# Found a hurt(I think) pigeon!



## salutiferous (Jan 14, 2012)

Dear Pigeon lovers I need some help,
I found a pigeon. It was quite fluffed up. Firstly it was very shocked and did not want to move. Now after 2 hours everything seems to be much better. 

When I caught him he tried to flew away but he couldn't - seems like he lost a sense of direction.

I put him/her in a box with an open top. Gave him seeds from vet shop, some water and left him alone. He ate a bit. Now he flew on the corner of the box and just standing (perching) there and looking around. He seems to be much more livid than before. He is not afraid of me at all I can come as close as 1 meter and he doesn't run away or nothing. I keep it at home (in the kitchen) as I have a very small flat and haven't got space anywhere else. There is quite warm in the kitchen about 20C and it is the quietest place in a flat. 

He hasn't got anything broken or physical injury - I check it as much as I could.

Now as the situation settled I found a bit bigger box - the one which I could cover a top but I did not want to transport him to cause any more stress.

What else should/can I do? How do I know whether he is really "sick" or just shocked? 

Any advices most welcome!


----------



## John_D (Jan 24, 2002)

If one can catch a pigeon without too much hassle, then it most likely

* is pretty human-tame, or
* is injured or ill, or
* is not quite old enough to fly well

If you can post a clear picture of him, that could help. 

*Q: *Is it a wood pigeon or feral (street) pigeon? Any ID ring on its leg?

Keeping him in a box is good, and if you have some kitchen roll you can line the bottom with, then his droppings can be checked. They can sometimes give an idea of what's going on.

Can you check inside his beak to see if it's pink and clear in his mouth - no yellow stuff. Also listen as closely as you can to tell if his breathing is laboured or noisy (clicking sounds or wheezes).

Otherwise, for now, keep him warm and secured and let him continue to settle.


----------



## amyable (Jul 7, 2007)

Hi, thanks for taking this pigeon in. It's obviously not right or you wouldn't have been able to catch it that easily unless of course it's tame.
Has it got any bands on it's legs that would indicate it's got an owner?

Do you know if it's a feral or Wood Pigeon?

The main thing to do for a start are pretty well what you've done. Keep it quiet and confined in a box.
Can you put some sort of warmth in the box, like a water bottle wrapped in a towel. If the box is big enough put it at one end so it can move off the heat if it wants to.
Also can you mix some water with a teaspoon of sugar and a pinch of salt to help rehydrate the bird. 
You can leave some seeds in a dish with it as you've already seen it eat.

Put some white paper towel in the bottom of the box so you can check what it's poops are like. This will tell us whether it's eating and most importantly, we can tell a bit more about whether it's sick by what these look like.

If you are able to get one, a picture is useful of the bird and any recent poops.

Keep an eye on things and let us know how things are going.

Good luck

Janet


----------



## amyable (Jul 7, 2007)

OK John has posted while I was typing. Pretty much the same info.


----------



## salutiferous (Jan 14, 2012)

*Thank you for a speedy replies!*

Thank you for a speedy replies!
He went for a walk around the kitchen so I use the time to replace a box with a bigger one. I also added a hot water bottle wrapped in a towel inside and moved a food and changed a water. On the top of the box I put white curtains fitted with pegs so he will not fly away but have light inside. 

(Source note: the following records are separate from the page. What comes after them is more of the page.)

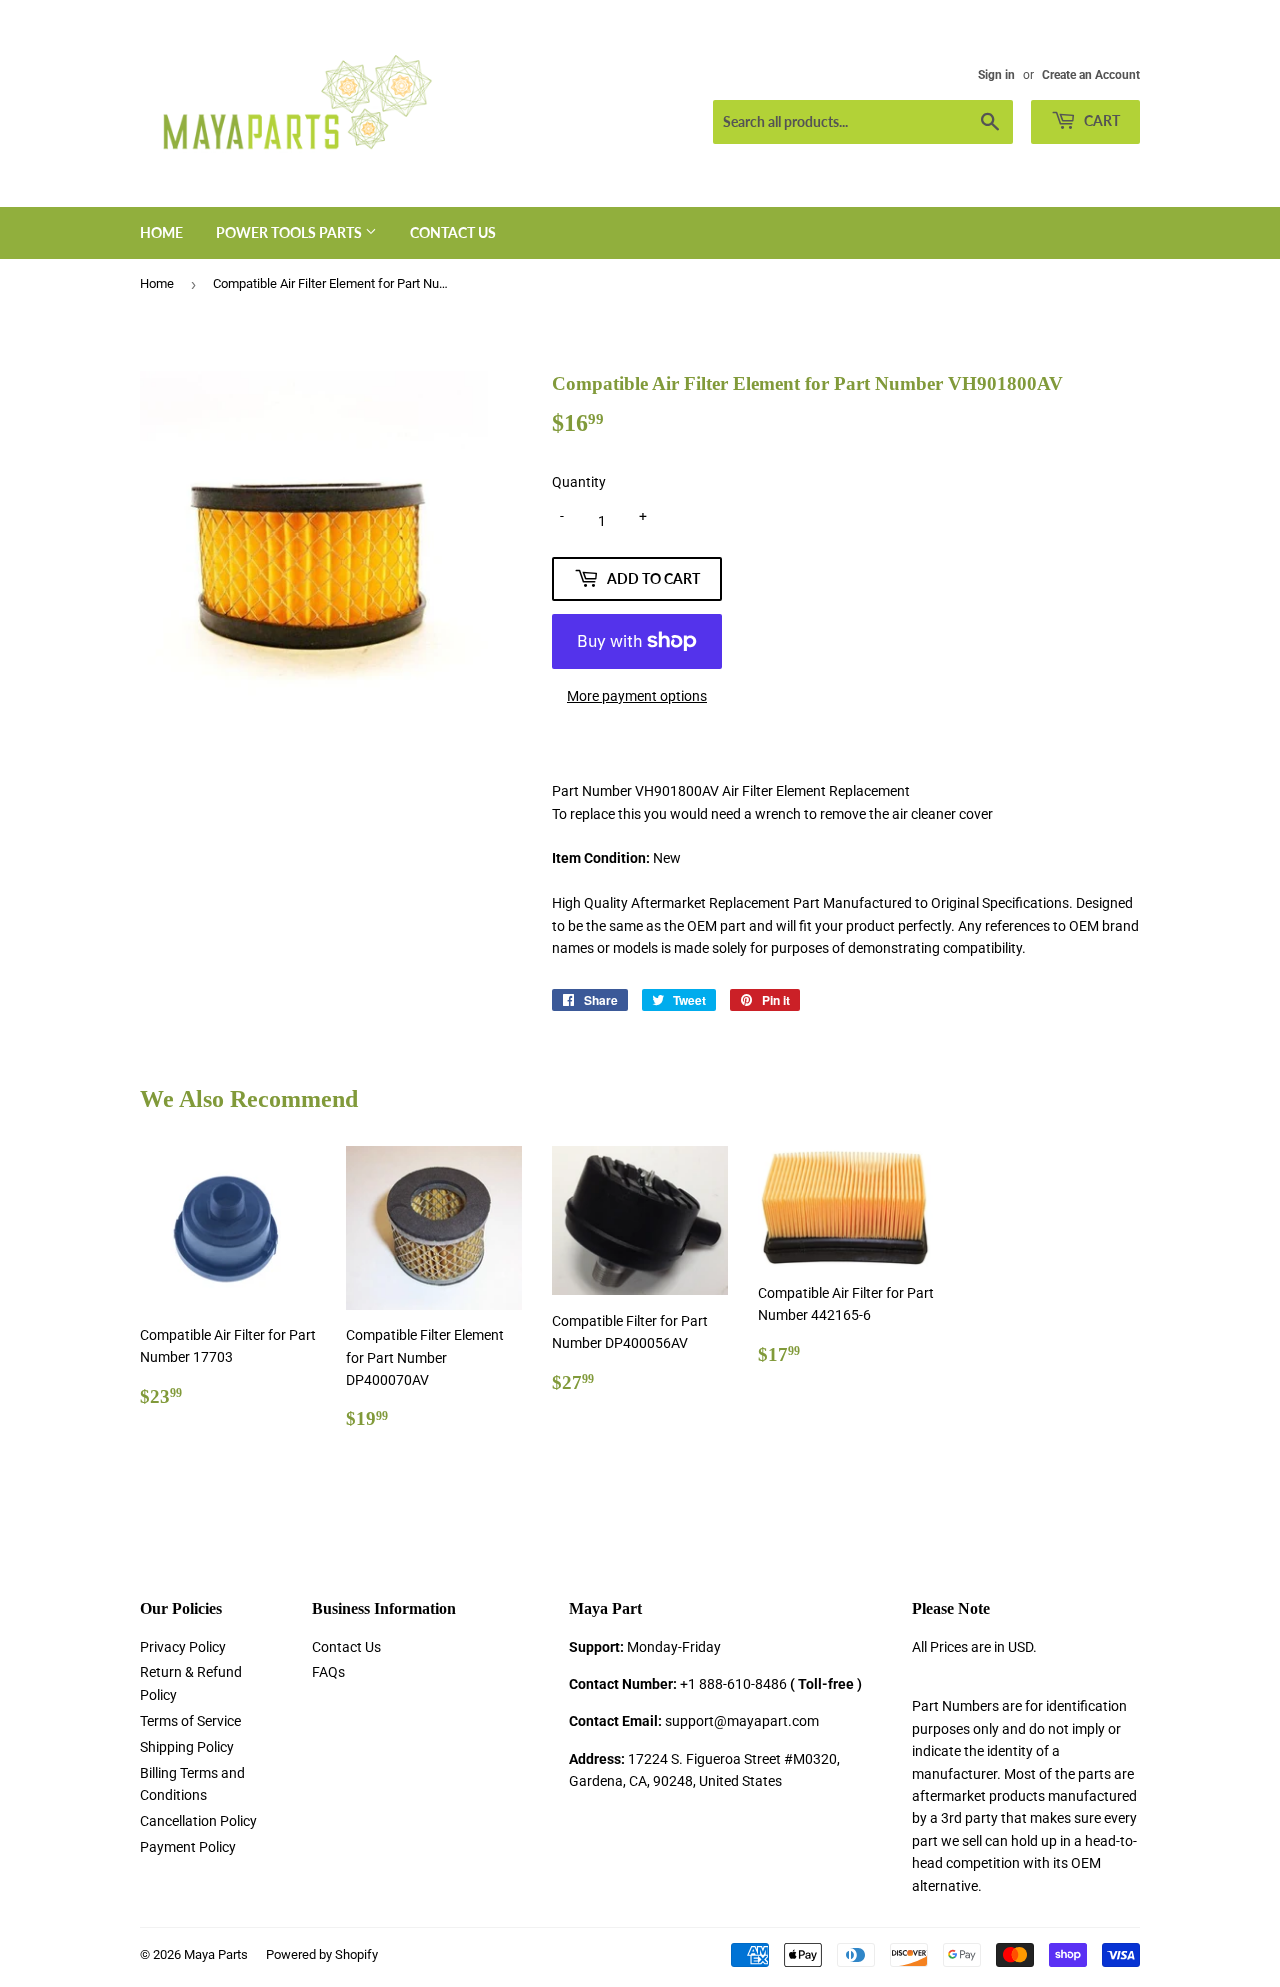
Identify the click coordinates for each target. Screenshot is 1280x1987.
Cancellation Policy (198, 1821)
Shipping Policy (187, 1747)
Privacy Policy (183, 1647)
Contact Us (453, 232)
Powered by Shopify (322, 1954)
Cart (1100, 120)
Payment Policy (188, 1847)
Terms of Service (190, 1721)
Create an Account (1091, 75)
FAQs (328, 1672)
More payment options (637, 696)
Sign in (996, 75)
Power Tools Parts (290, 232)
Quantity (579, 482)
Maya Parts (216, 1954)
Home (161, 232)
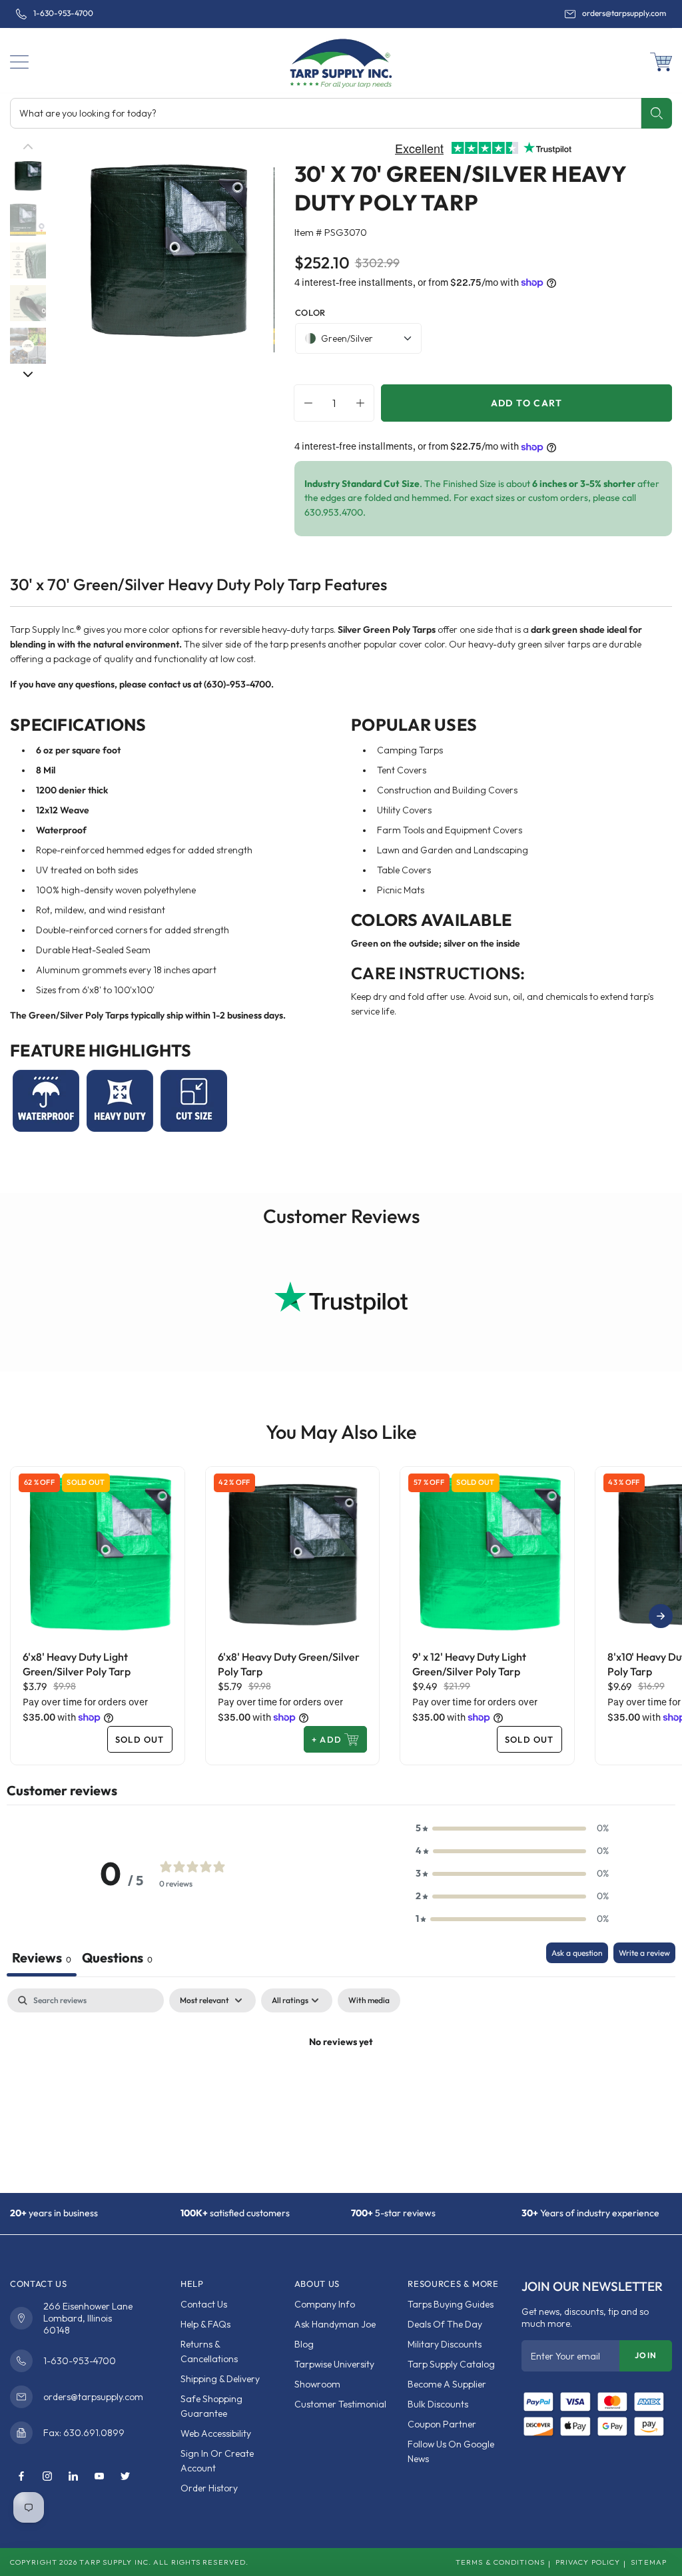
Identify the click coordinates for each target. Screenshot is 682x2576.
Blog (304, 2344)
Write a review (644, 1953)
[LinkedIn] (73, 2476)
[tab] (117, 1959)
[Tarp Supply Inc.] (341, 61)
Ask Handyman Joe (335, 2324)
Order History (209, 2488)
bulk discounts (438, 2404)
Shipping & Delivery (220, 2379)
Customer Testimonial (340, 2404)
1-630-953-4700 (63, 13)
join (646, 2355)
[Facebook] (21, 2476)
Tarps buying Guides (451, 2304)
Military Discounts (445, 2344)
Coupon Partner (442, 2424)
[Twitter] (125, 2476)
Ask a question (577, 1953)
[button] (19, 62)
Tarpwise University (334, 2364)
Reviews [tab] (41, 1957)
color (310, 312)
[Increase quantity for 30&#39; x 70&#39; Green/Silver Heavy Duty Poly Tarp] (363, 403)
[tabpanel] (341, 2087)
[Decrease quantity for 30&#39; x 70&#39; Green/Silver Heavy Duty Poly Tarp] (305, 403)
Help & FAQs (205, 2324)
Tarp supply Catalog (451, 2364)
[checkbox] (369, 2000)
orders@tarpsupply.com (624, 13)
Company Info (324, 2304)
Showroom (317, 2384)
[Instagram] (47, 2476)
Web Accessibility (215, 2433)
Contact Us (203, 2304)
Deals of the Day (445, 2324)
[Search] (656, 113)
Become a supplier (447, 2384)
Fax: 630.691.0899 (84, 2433)
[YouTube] (99, 2476)
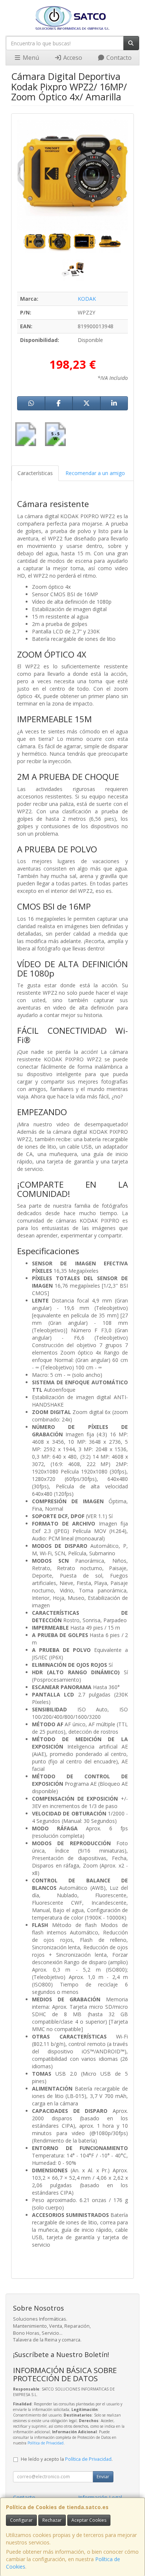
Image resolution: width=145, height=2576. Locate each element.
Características (35, 473)
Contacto (118, 58)
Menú (30, 58)
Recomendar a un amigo (95, 473)
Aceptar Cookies (88, 2520)
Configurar (21, 2520)
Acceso (72, 58)
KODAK (87, 298)
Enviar (103, 2476)
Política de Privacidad (46, 2443)
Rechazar (52, 2520)
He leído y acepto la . (67, 2459)
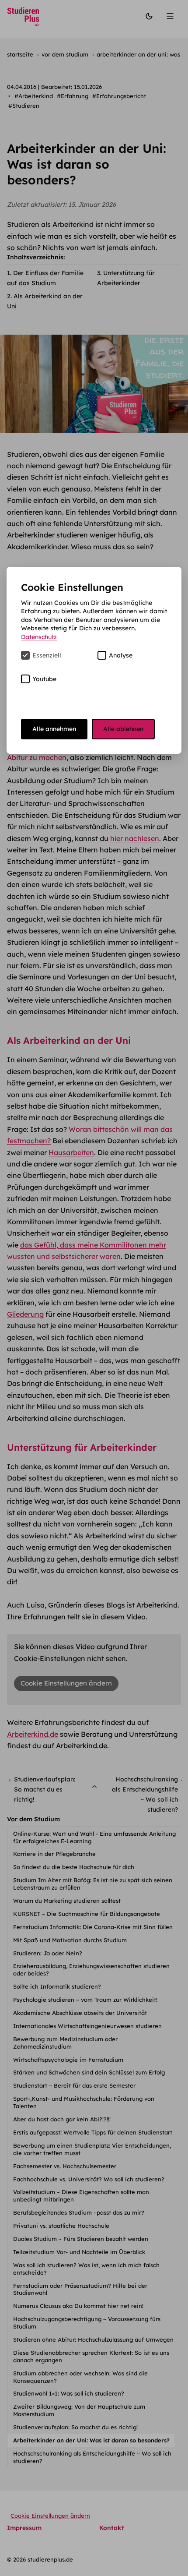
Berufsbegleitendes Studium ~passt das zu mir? (79, 2212)
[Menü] (171, 17)
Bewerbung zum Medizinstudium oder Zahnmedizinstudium (65, 2042)
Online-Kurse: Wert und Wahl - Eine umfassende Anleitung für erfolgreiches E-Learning (94, 1837)
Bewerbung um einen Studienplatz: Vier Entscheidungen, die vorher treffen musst (92, 2149)
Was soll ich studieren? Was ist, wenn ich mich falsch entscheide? (86, 2269)
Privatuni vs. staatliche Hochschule (62, 2225)
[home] (23, 17)
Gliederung (25, 1314)
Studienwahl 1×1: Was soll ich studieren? (69, 2393)
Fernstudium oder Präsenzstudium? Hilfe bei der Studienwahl (80, 2289)
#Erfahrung (72, 95)
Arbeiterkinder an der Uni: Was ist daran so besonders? (92, 2440)
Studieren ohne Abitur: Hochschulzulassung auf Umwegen (94, 2339)
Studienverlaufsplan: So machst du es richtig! (76, 2427)
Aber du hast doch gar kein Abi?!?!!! (62, 2119)
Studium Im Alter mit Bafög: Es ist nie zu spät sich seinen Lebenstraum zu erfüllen (92, 1883)
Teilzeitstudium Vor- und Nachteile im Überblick (80, 2251)
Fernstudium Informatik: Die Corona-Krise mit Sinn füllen (93, 1926)
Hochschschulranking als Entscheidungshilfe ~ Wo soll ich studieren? (92, 2457)
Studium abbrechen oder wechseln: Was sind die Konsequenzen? (80, 2377)
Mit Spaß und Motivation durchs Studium (71, 1939)
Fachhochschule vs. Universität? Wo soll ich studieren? (89, 2179)
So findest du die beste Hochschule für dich (74, 1866)
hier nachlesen (134, 838)
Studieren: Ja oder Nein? (48, 1953)
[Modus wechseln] (149, 17)
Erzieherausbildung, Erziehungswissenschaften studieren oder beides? (91, 1969)
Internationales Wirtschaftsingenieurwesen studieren (88, 2025)
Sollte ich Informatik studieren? (58, 1986)
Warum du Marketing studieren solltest (67, 1900)
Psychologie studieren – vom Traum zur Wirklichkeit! (86, 1999)
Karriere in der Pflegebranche (55, 1853)
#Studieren (23, 105)
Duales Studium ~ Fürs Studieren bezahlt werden (81, 2238)
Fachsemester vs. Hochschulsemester (65, 2166)
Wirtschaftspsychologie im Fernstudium (69, 2059)
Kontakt (111, 2528)
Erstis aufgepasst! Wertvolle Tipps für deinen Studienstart (93, 2132)
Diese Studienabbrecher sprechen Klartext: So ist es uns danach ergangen (91, 2356)
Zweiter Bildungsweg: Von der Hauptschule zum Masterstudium (79, 2410)
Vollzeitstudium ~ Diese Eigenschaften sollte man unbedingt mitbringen (81, 2195)
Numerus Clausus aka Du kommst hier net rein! (79, 2305)
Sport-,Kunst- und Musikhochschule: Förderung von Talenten (83, 2102)
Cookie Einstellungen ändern (66, 1683)
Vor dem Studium (33, 1819)
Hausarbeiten (71, 1152)
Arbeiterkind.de (32, 1734)
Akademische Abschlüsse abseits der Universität (81, 2012)
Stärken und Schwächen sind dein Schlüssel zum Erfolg (90, 2072)
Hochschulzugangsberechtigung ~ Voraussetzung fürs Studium (86, 2322)
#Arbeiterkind (33, 95)
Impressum (24, 2528)
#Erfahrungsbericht (119, 95)
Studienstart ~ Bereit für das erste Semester (75, 2085)
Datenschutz (39, 637)
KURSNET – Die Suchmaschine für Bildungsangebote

Oh yes I've noticed that he breaths heavily! Quite a lot heavy  He did do 2 poos. One is white and watery. Another one is white with brightish yellow bits in it and watery as well. 

When I tried to "catch" him this time he had more energy and tried to escape. After this escape he was extremely tired. He could not stand on his legs. I put him on the bottle. After 15 minutes he came back on his feet. Next time I will try to add poos photos as well.


----------



## salutiferous (Jan 14, 2012)

Forgot to add - no markings on his legs. Added sugar to the water as well. Thank you!


----------



## Quazar (Jul 27, 2010)

Its a wood pigeon, they are normally very skittish and will not allow people to get very close, so that would suggest that he is indeed ill & needs some attention.
I'm no expert on droppings, but they dont sound healthy. A good close up in focus pic of them will help someother members give their opinions.


----------



## Feefo (Feb 8, 2002)

I think that it would be better to take it to a rescue centre if there is one near you. If it needs antibiotics then it will need to start on them soon, wood pigeons that are sick are much frailer than ferals.

*This is a link* to a map that shows the pigeon friendly rescue centres in the UK. If you let me know the nearest city to you I might know someone that has access to antibiotics.

Please move slowly, handle it gently, avoid looking it in the eye and if it opens its mouth and starts to pant stop whatever you are doing, leave it alone...fear can produce adrenalin rush and a heart attack.


----------



## salutiferous (Jan 14, 2012)

*Update*

"Also listen as closely as you can to tell if his breathing is laboured or noisy (clicking sounds or wheezes)."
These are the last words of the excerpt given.